Stour Temple, the vicar, is the master of this dwelling of rural quiet — that is to say, he pays the bills, but exercises little other lordship, leaving the government pretty nearly altogether in the hands of his dear maiden sister, Barbara, who takes into counsel her brother, the vicar’s junior, I think, by about a year, beloved of both, though seen with different eyes.

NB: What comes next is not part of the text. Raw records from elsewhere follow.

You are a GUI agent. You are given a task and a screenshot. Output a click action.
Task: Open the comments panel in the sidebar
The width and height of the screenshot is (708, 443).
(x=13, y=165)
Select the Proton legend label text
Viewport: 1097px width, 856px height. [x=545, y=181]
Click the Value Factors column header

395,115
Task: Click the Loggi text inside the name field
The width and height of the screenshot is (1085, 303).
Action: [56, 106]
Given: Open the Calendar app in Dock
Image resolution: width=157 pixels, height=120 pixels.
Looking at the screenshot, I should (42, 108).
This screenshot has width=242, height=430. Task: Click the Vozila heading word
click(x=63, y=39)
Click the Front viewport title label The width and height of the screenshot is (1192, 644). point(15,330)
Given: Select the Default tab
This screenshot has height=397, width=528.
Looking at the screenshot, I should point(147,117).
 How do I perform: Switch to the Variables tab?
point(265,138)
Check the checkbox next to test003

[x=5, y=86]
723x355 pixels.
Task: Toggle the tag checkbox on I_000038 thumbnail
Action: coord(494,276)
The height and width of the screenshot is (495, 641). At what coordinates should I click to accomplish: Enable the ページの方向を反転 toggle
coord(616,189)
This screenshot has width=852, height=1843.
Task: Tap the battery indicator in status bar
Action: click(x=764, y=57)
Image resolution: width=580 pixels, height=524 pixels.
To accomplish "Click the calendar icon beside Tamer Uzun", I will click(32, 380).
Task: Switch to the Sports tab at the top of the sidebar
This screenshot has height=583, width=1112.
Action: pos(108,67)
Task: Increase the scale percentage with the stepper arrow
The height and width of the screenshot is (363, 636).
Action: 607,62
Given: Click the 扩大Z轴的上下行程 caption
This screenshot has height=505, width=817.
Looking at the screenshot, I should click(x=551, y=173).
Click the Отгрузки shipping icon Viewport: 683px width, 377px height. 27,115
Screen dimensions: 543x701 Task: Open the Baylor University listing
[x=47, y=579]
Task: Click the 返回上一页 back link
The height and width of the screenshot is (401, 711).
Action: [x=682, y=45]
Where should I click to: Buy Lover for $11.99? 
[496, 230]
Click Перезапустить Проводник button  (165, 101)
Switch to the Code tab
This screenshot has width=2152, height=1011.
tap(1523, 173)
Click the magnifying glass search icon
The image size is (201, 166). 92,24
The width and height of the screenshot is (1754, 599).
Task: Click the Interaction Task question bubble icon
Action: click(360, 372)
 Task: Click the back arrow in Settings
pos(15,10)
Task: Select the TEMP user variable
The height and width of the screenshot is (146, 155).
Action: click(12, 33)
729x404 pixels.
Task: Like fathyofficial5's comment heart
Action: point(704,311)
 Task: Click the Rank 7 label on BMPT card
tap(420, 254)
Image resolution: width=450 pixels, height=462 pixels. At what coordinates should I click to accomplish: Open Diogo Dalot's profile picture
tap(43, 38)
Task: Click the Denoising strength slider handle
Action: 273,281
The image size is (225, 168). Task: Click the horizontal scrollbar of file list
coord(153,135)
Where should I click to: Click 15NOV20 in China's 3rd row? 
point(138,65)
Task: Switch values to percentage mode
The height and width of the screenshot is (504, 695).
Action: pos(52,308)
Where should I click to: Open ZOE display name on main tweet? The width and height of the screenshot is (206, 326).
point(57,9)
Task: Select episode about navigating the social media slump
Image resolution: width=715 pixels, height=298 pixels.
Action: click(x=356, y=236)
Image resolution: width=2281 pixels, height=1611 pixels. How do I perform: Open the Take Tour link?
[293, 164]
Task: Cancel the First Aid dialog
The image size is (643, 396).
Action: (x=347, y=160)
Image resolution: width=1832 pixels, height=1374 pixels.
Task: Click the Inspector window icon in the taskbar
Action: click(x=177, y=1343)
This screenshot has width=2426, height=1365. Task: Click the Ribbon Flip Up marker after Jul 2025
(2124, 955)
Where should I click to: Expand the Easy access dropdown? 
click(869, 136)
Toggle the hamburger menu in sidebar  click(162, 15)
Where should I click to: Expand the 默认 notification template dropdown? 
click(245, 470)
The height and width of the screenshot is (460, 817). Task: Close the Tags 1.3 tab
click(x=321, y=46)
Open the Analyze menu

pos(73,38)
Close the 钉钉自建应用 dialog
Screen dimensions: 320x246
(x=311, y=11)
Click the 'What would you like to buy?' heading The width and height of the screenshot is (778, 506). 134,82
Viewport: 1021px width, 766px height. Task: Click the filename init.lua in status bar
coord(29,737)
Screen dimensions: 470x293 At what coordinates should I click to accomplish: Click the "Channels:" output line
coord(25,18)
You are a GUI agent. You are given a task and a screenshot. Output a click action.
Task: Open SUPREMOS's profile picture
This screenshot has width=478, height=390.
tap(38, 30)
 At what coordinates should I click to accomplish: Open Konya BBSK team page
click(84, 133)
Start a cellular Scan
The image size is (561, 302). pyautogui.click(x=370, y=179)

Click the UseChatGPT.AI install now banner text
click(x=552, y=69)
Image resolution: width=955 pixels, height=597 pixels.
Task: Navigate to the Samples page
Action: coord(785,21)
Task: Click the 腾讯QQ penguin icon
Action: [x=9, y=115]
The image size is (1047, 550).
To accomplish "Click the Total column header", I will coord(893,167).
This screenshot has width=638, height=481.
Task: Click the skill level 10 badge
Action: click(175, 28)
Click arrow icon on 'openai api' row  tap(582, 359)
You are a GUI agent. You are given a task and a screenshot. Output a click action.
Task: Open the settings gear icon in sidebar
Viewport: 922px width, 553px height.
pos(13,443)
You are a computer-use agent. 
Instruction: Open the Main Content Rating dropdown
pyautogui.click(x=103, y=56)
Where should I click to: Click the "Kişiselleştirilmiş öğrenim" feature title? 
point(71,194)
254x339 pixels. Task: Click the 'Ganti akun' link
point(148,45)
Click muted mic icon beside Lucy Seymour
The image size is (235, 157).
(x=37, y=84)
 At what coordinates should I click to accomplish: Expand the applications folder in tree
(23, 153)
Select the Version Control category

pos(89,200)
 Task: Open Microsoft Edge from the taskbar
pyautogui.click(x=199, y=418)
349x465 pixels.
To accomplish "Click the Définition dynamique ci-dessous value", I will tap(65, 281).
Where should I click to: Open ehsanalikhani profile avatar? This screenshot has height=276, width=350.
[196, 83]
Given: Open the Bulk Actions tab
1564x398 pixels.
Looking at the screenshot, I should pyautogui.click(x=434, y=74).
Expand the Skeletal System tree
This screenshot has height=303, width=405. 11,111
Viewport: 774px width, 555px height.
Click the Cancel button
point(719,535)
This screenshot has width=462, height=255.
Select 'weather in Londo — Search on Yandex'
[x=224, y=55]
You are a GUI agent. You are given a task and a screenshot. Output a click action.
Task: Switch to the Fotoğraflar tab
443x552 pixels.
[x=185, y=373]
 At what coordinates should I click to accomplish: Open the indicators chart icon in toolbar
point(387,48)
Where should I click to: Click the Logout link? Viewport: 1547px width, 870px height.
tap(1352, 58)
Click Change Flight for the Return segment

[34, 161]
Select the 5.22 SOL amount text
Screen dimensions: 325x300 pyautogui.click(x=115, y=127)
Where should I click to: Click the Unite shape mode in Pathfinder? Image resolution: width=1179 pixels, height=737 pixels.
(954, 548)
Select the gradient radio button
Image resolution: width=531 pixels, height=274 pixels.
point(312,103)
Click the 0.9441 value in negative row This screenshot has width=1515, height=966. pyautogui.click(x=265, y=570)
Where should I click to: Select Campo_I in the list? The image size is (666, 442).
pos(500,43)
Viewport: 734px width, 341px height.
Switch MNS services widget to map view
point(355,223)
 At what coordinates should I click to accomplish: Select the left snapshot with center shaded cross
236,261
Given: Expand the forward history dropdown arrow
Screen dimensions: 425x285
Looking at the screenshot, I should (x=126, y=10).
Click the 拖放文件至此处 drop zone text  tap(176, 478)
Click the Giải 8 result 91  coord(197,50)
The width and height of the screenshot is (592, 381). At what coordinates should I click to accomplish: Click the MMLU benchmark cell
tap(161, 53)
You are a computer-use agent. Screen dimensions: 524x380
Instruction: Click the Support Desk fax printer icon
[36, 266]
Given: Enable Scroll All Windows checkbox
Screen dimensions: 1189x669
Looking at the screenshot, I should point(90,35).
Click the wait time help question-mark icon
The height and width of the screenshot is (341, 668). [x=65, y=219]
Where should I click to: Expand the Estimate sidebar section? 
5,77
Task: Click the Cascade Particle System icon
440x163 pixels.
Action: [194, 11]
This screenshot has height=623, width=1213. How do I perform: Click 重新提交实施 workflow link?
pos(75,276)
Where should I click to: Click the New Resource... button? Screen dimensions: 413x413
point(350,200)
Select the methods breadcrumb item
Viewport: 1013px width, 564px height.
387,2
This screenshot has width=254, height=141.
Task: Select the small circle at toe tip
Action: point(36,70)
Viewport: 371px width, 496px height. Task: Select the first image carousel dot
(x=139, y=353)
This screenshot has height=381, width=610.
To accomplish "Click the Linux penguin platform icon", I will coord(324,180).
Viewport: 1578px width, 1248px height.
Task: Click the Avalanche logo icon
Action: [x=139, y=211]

This brother is Roger S. Temple, and as unlike as may be to the slim dark vicar. I am going, young ladies, to describe a fellow, by no means handsome, who, nevertheless, from some celestial qualities, has always seemed to me almost beautiful. He violates all the canons of your heroic statuary, as you shall see, if you read on a little. But, on the whole, knowing that in age, ways, and form, he is likely to fall under your displeasure, I would advise your looking another way, and passing by what concerns him. Happy am I to be able to write of him in the present tense still, and yet to know that these lines will never meet his honest eye, or wound his innocent soul, for he reads no books but those half-dozen samples of the old sentimental novel, which his sister, Miss Barbara, keeps in her bookcase, and these so much at his leisure, that by the time he reads “finis” in the last, he is ready with a fresh interest for the title-page of the first. He is fat, and round, and high-shouldered — clumsy, I must allow — no longer an athlete, and when, for instance, he ran after his hat, on the stormy day in October last, suffered more, and was longer in recovering, than he ever divulged. His face is the kindliest, though homeliest, in the world. It is a fat and expansive countenance, somewhat brown; there is not an angle in it, anywhere. He has no moustache or beard. His lips and chin are shorn and bluish, with a fat kind dimple here and there. He is somewhat bald too; a baldness not glaring and complete, a little softened and downy, and those remnants of what was once crisp black hair at the sides and back are grizzled, and now very much dashed with white. Bound little light-blue eyes, as innocent as they were in the cradle, are his, with next to no eyebrows over them. At a cricket-match, thirty years ago, some of his upper teeth were smashed, and time has, somewhat prematurely, removed the rest, which, to his kindly smile, gives an infantine character, though some people, when he smiles, fancy rather that he looks like a fond old nurse, charmed with the prattle and gambols of the children toddling about her chair.